长效硝酸酯类药物对于患者心绞痛的缓解效果毫无争议,但在改善稳定型心绞痛患者的预后的研究中,目前尚未显示出对患者预后的改善,可能与长效硝酸酯导致的内皮功能损害有关。因此,目前的指南仅将长效硝酸酯作为稳定性心绞痛患者的二线治疗。
2013 ESC SCAD指南 :
•
• 在参考心率、血压、耐受性的情况下,长效硝酸酯、尼可地尔、伊伐布雷定、雷诺嗪可以作为稳定型心绞痛的二线治疗。(IIa类推荐)[一线治疗是β受体阻滞剂和钙通道阻滞剂(CCB)]
2015 ESC NSTE-ACS指南 :
• 舌下含服硝酸甘油或静脉硝酸酯类药物可以用来缓解心绞痛,对于反复发作心绞痛、不能控制的高血压、心衰患者推荐使用静脉硝酸酯。(I类推荐)

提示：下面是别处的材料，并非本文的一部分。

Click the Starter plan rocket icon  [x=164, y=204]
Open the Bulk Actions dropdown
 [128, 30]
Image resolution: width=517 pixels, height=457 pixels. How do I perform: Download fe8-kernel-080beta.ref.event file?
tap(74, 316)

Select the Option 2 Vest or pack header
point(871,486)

• 对于怀疑冠脉痉挛的患者,推荐使用CCB和硝酸酯类药物,避免使用β受体阻滞剂。(IIa类推荐)
2016 ESC HF指南 :
• 肼屈嗪和硝酸异山梨酯在LVEF≤35%的黑人患者或者LVEF<45%且左室扩大、NYHA III-IV级的患者中推荐使用,尽管患者已经使用了血管紧张素转换酶抑制剂(ACEI)、β受体阻滞剂、醛固酮受体拮抗剂,因为这样可以降低患者的心衰住院与死亡。(IIa类推荐)
• 肼屈嗪和硝酸异山梨酯在不能使用ACEI/血管紧张素受体阻断剂(ARB)的射血分数下降的心衰(HFrEF)患者中可以考虑使用。(IIb类推荐)

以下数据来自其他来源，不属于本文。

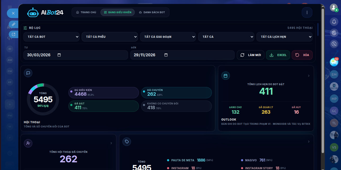Click the Từ start date field
Image resolution: width=341 pixels, height=170 pixels.
(76, 55)
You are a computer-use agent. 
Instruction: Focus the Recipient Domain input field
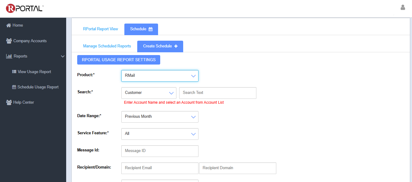point(237,168)
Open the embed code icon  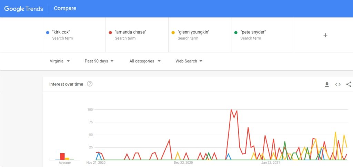(338, 84)
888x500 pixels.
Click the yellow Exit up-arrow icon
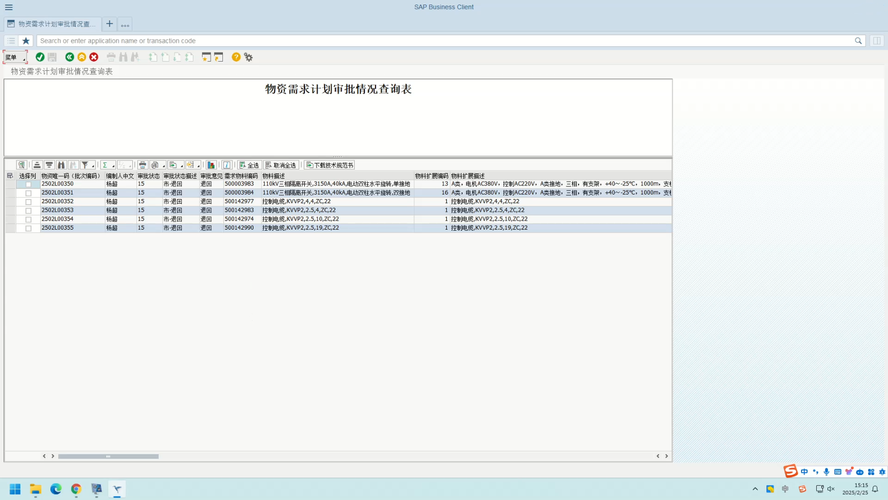[x=81, y=57]
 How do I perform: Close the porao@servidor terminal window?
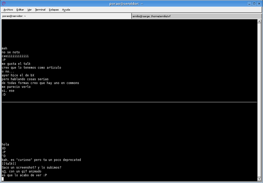(259, 3)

• 在收缩压>90 mmHg、无低血压症状的急性心衰患者中,可以考虑使用血管扩张剂。(IIa类推荐)
• 在高血压的急性心衰患者中,血管扩张剂应该作为初始治疗。(IIa类推荐)
2012 AHA SIHD指南 :
• 舌下含服硝酸甘油或硝酸甘油喷雾剂可以用于心绞痛的迅速缓解。(I类推荐)
• 在β受体阻滞剂不能使用时,CCB或长效硝酸酯可以用于稳定型心绞痛的治疗。(I类推荐)
• 在β受体阻滞剂不能完全缓解症状时,CCB或长效硝酸酯可以与β受体阻滞剂合用来缓解稳定型心绞痛。(I类推荐)
2014 AHA NSTE-ACS指南 :
• 非ST段抬高型急性冠脉综合征(NSTE-ACS)患者如果持续缺血性疼痛,可以接受硝酸甘油舌下含服(0.3-0.4 mg),每五分钟一次,最多三次,接下来应该评估是否需要静脉硝酸酯类药物。(I类推荐)
• 静脉硝酸酯类药物在持续缺血、心衰、高血压的NSTE-ACS患者中推荐使用。(I类推荐)
• 如果患者在近期使用过磷酸二酯酶抑制剂(西地那非24 h、伐地那非24 h、他达拉非48 h),应尽量避免使用硝酸酯类药物。(III类推荐)
2017 AHA HTN指南:
• 对于合并急性冠脉综合征(ACS)或急性肺水肿的高血压急症患者,可以静脉使用硝酸甘油,初始5 ug/min,每3-5 min增加5 ug/min,最大20 ug/min。
2015 中国 STEMI指南:
• 静脉滴注硝酸酯类药物用于缓解缺血性胸痛、控制高血压或减轻肺水肿(Ⅰ,B)。
• 如患者收缩压<90 mmHg或较基础血压降低>30%、严重心动过缓(<50 次/min)或心动过速(>100 次/min)、拟诊右心室梗死的ST段抬高型急性心梗(STEMI)患者不应使用硝酸酯类药物(Ⅲ,C)。
• 静脉滴注硝酸甘油应从低剂量(5~10 μg/min)开始,酌情逐渐增加剂量(每5~10 min增加5~10 μg),直至症状控制、收缩压降低10 mmHg(血压正常者)或30 mmHg(高血压患者)的有效治疗剂量。在静脉滴注硝酸甘油过程中应密切监测血压(尤其大剂量应用时),如出现心率明显加快或收缩压≤90 mmHg,应降低剂量或暂停使用。静脉滴注二硝基异山梨酯的剂量范围为2~7 mg/h,初始剂量为30 μg/min,如滴注30 min以上无不良反应则可逐渐加量。静脉用药后可过渡到口服药物维持。
• 使用硝酸酯类药物时可能出现头痛、反射性心动过速和低血压等不良反应。如硝酸酯类药物造成血压下降而限制β受体阻滞剂的应用时,则不应使用硝酸酯类药物。此外,硝酸酯类药物会引起青光眼患者眼压升高;24 h内曾应用磷酸二酯酶抑制剂(治疗勃起功能障碍)的患者易发生低血压,应避免使用。